My mom, for most of her life, was a Holocaust denier. And it was terrible for the entire family to have to deal with until, finally, a couple years ago, we had an intervention. And we had a rabbi come into the home, had him walk her through the history of the Jewish people, and then he made her watch “Schindler’s List." And after that, my mom did a complete 180. Now she can’t believe it only happened once.

I was in Boston a couple years ago, and a very drunk girl - they’re always very drunk - ran up to me. And she screams out, ‘You should never make fun of the Holocaust!’ And I said, ‘Why?’ You know, just to be a dick. And she says, ‘Because I lost family in the Holocaust’. And I said, ‘You don’t look Jewish’. And she said, ‘Listen, asshole, There are certain lines you’re not supposed to cross, certain boundaries you’re never supposed to push’. And I said, ‘Hey, hey, hey. I just gave you a compliment’.

If you commit perjury I don't care. Don't give a shit. I don't think you should because you grade murder. You have murder One. Murder Two. You realize that there can be a difference in the level of murder. So there must be a difference in the level of perjury. Perjury One is when you're saying there's no Holocaust when, you know, 10 million people have died in it, and Perjury Nine, is when you said you shagged someone and you didn't.

I’m Jewish… We’re a very nervous group.
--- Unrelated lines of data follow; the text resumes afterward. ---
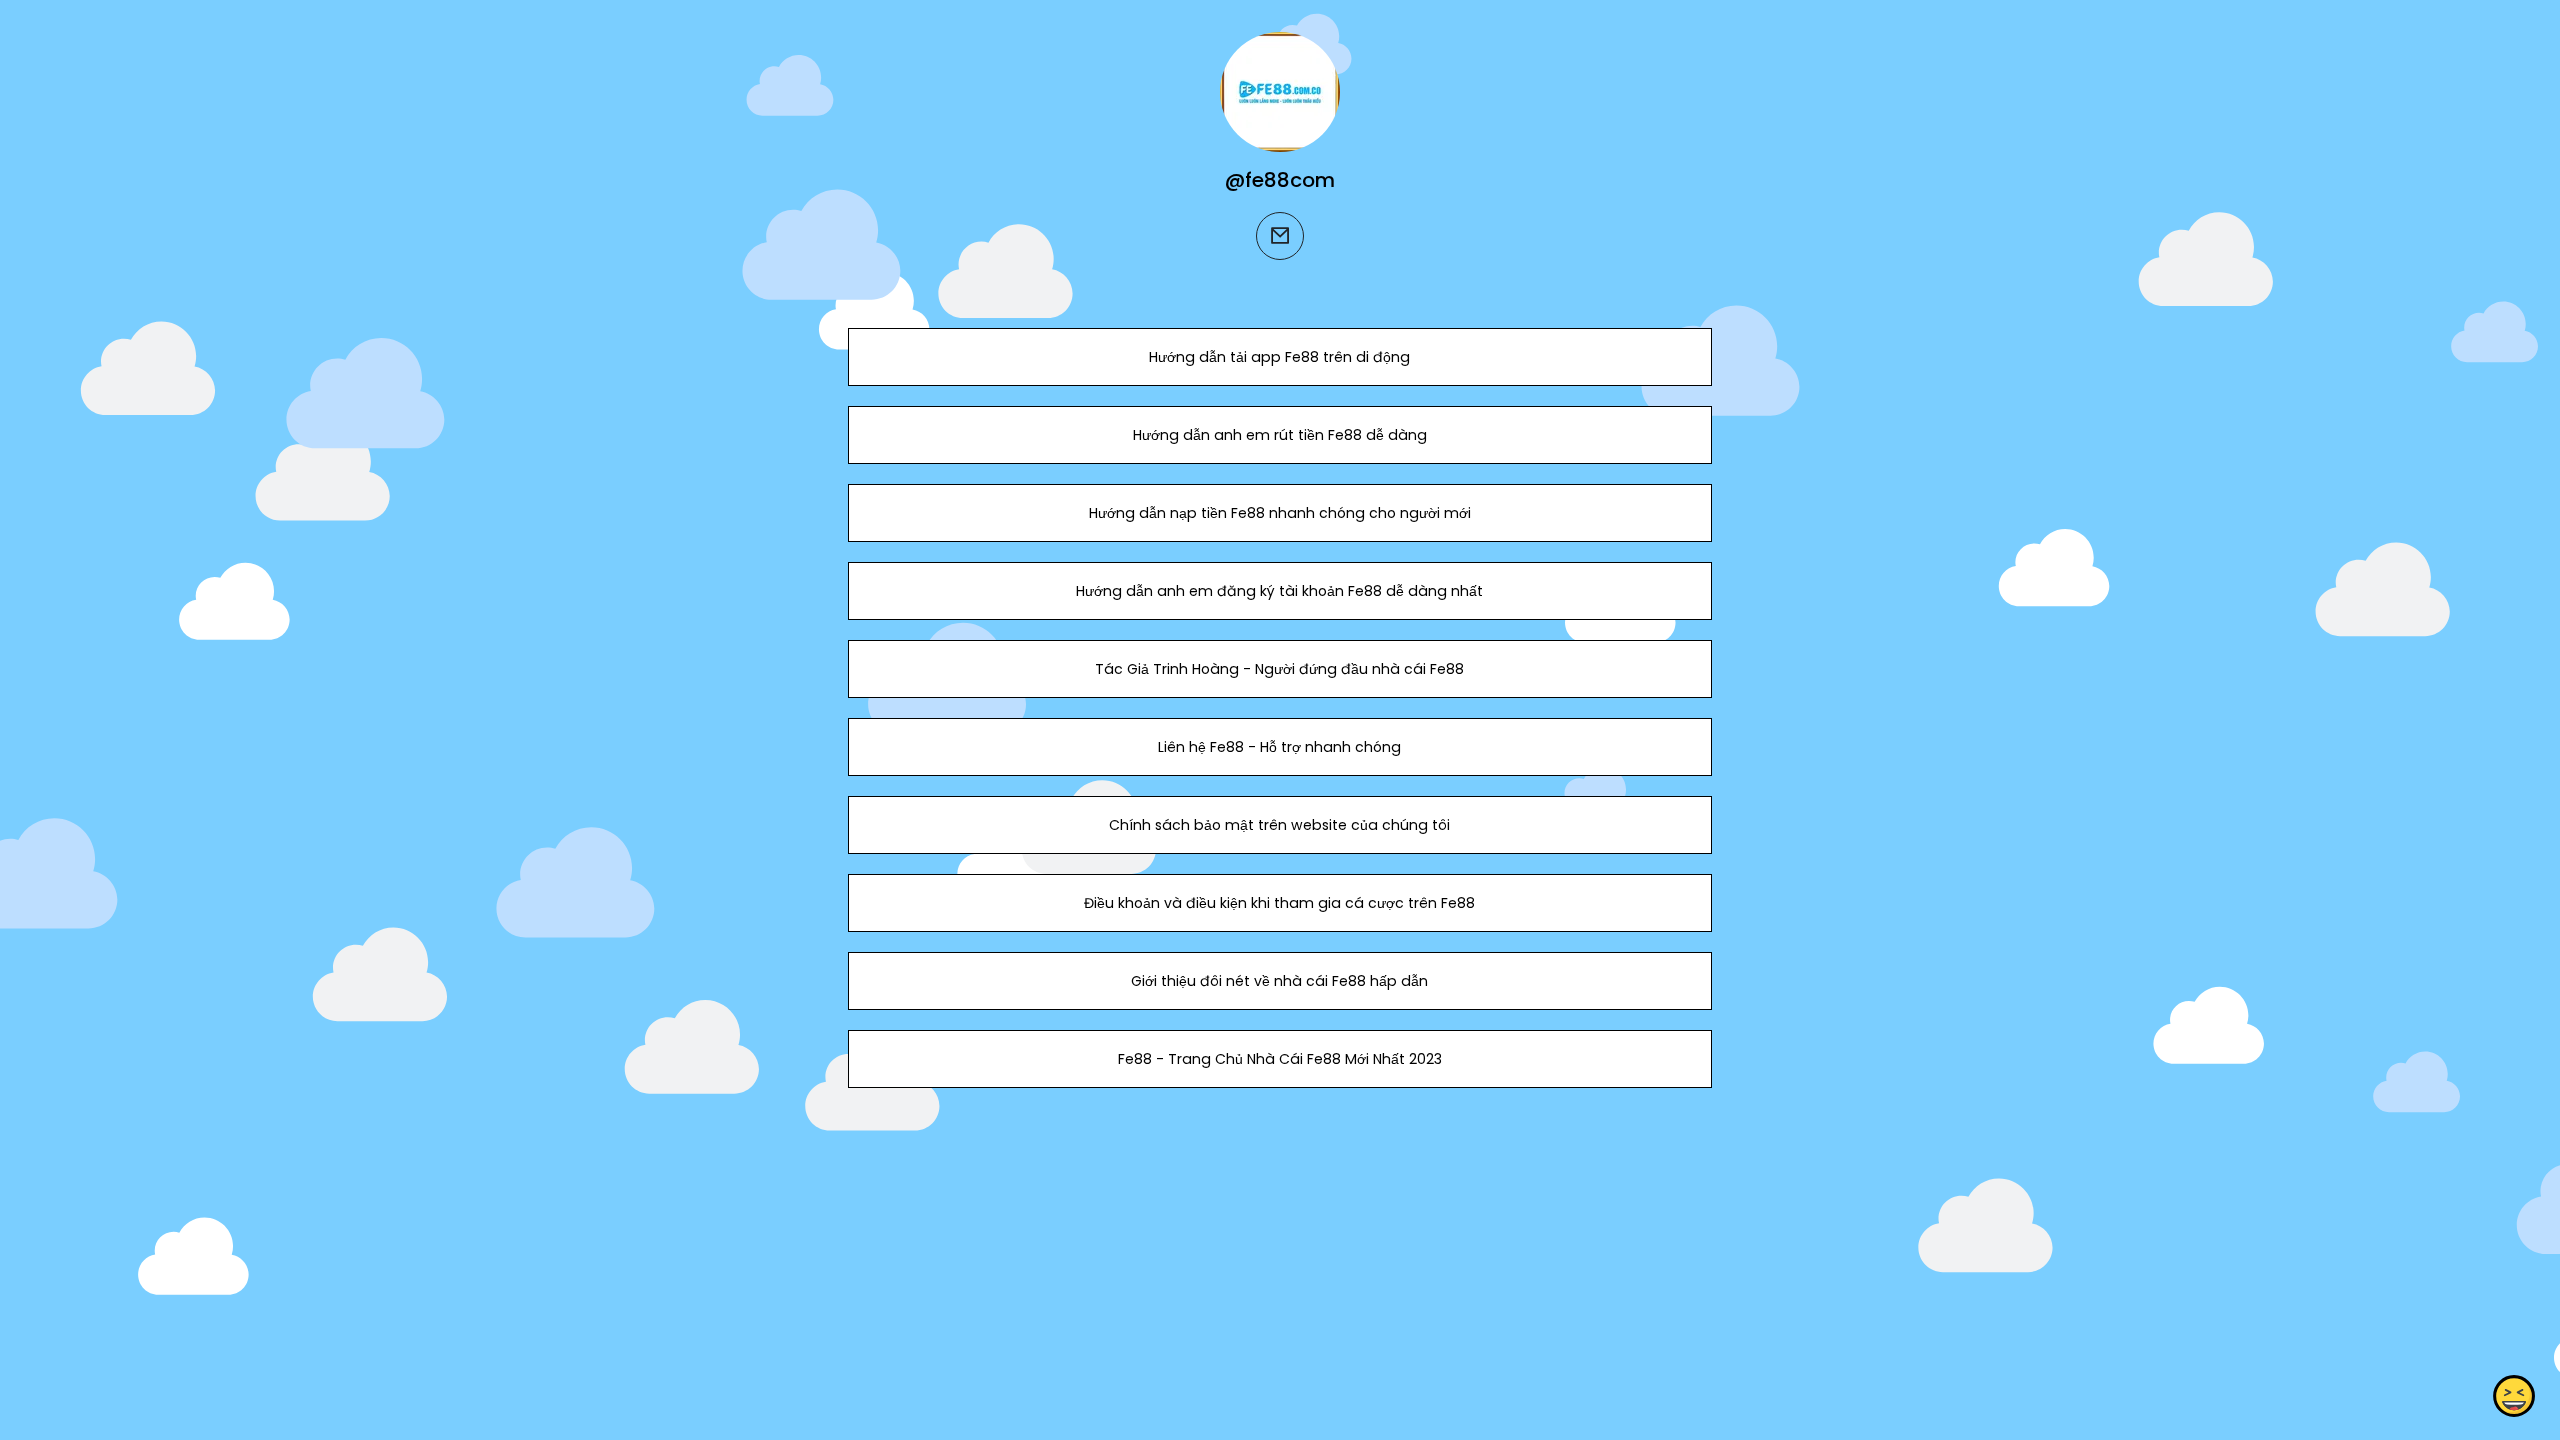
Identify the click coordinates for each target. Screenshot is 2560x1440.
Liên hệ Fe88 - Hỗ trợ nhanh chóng (1279, 747)
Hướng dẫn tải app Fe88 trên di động (1279, 357)
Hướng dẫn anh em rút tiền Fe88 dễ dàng (1280, 435)
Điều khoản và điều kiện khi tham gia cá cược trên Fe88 (1279, 903)
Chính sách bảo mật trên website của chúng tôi (1279, 825)
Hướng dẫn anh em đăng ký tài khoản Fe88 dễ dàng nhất (1279, 591)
Paranoid. Anxiety-ridden. Maybe that Hitler thing made us a little jumpy. Nothing like a Holocaust to make you mind your Ps and Qs for a couple hundred years I always say.

I remember they used to give us a speech in the 1950's. “Children, take these dog tags home, make sure the names and addresses are correct in case of a nuclear holocaust. And if there is a nuclear holocaust there'll be no talking during the holocaust!”

I can't watch TV longer than five minutes without praying for nuclear holocaust.

I'm sorry and ashamed to report that I'm not actually a Jew. I was pretending to be a Jew to minimize the holocaust.

I describe myself to people as a "history buff." It just sounds better than "Holocaust buff."

I'll admit it, the Holocaust was definitely a bad thing, but do we really need Jewish people around? They have big noses. I said it! I said it!